**MATERIAL SUPPLIED**
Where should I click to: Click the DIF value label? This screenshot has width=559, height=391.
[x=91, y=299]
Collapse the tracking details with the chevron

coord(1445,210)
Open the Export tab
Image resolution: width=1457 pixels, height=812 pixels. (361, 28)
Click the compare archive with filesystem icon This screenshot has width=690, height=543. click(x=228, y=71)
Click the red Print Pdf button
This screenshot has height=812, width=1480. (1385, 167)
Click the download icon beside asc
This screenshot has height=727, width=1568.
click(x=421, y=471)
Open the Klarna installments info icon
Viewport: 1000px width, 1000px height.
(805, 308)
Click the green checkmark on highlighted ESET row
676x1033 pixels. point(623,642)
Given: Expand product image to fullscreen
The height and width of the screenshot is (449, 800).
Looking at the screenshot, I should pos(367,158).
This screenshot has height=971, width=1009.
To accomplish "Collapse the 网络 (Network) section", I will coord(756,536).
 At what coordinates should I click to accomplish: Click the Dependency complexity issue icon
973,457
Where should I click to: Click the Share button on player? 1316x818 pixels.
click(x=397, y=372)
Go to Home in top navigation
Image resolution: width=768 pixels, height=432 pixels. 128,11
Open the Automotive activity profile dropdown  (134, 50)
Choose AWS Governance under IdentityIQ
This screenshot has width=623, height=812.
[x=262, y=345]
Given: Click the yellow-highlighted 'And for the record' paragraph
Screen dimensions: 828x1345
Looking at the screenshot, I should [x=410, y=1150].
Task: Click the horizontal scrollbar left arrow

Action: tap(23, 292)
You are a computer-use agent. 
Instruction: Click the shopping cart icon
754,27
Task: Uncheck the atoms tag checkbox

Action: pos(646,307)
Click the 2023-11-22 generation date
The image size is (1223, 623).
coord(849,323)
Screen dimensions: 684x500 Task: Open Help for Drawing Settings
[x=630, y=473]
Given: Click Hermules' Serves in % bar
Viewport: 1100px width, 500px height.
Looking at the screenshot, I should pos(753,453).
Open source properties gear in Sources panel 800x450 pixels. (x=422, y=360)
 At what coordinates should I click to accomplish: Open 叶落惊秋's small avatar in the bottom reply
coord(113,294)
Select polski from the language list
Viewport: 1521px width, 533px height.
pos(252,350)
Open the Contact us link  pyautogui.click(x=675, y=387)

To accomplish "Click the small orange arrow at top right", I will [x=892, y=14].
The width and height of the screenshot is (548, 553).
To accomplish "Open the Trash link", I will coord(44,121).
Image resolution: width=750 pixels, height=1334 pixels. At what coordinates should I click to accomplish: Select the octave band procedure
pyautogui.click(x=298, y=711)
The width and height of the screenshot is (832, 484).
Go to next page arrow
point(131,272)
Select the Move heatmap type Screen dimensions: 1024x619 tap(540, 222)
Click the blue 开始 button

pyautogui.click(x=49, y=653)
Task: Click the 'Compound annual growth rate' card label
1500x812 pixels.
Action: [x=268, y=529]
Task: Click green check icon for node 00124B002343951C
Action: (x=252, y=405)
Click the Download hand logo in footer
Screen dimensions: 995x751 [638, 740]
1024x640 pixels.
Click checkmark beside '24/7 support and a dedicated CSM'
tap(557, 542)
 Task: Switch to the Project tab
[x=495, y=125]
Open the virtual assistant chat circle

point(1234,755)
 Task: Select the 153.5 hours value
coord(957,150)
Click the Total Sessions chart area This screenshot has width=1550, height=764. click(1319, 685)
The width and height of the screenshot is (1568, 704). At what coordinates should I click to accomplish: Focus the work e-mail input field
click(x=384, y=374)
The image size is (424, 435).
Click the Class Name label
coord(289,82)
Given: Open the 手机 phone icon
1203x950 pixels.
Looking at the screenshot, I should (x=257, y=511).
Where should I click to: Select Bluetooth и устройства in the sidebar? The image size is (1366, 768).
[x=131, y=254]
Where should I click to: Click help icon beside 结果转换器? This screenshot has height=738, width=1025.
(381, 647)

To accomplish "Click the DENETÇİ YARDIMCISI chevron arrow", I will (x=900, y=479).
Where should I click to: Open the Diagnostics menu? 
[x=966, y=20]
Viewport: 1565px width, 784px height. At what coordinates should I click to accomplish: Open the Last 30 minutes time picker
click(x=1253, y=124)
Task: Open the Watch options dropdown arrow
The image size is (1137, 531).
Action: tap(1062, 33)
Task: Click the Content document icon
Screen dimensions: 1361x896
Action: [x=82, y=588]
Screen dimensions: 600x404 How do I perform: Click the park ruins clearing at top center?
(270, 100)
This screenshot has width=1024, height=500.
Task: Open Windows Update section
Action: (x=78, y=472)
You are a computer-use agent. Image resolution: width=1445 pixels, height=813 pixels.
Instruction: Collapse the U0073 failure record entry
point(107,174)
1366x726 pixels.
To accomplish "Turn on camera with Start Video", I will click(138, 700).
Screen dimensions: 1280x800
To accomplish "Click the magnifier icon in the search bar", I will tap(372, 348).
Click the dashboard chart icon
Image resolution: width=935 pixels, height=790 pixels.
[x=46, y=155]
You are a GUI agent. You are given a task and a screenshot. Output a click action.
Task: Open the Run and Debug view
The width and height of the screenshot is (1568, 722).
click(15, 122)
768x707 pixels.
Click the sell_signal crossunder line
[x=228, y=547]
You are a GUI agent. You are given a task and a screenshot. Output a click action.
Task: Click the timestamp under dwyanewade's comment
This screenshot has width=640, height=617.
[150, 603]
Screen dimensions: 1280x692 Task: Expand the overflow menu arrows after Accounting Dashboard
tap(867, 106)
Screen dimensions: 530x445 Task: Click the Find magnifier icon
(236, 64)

**WHAT YOU NEED TO DO**
Search the entries for the string "link" and collect each line that has it.

**SOLUTION FOR THIS PROBLEM**
Open the Contact us link  pyautogui.click(x=675, y=387)
To accomplish "Open the Trash link", I will coord(44,121).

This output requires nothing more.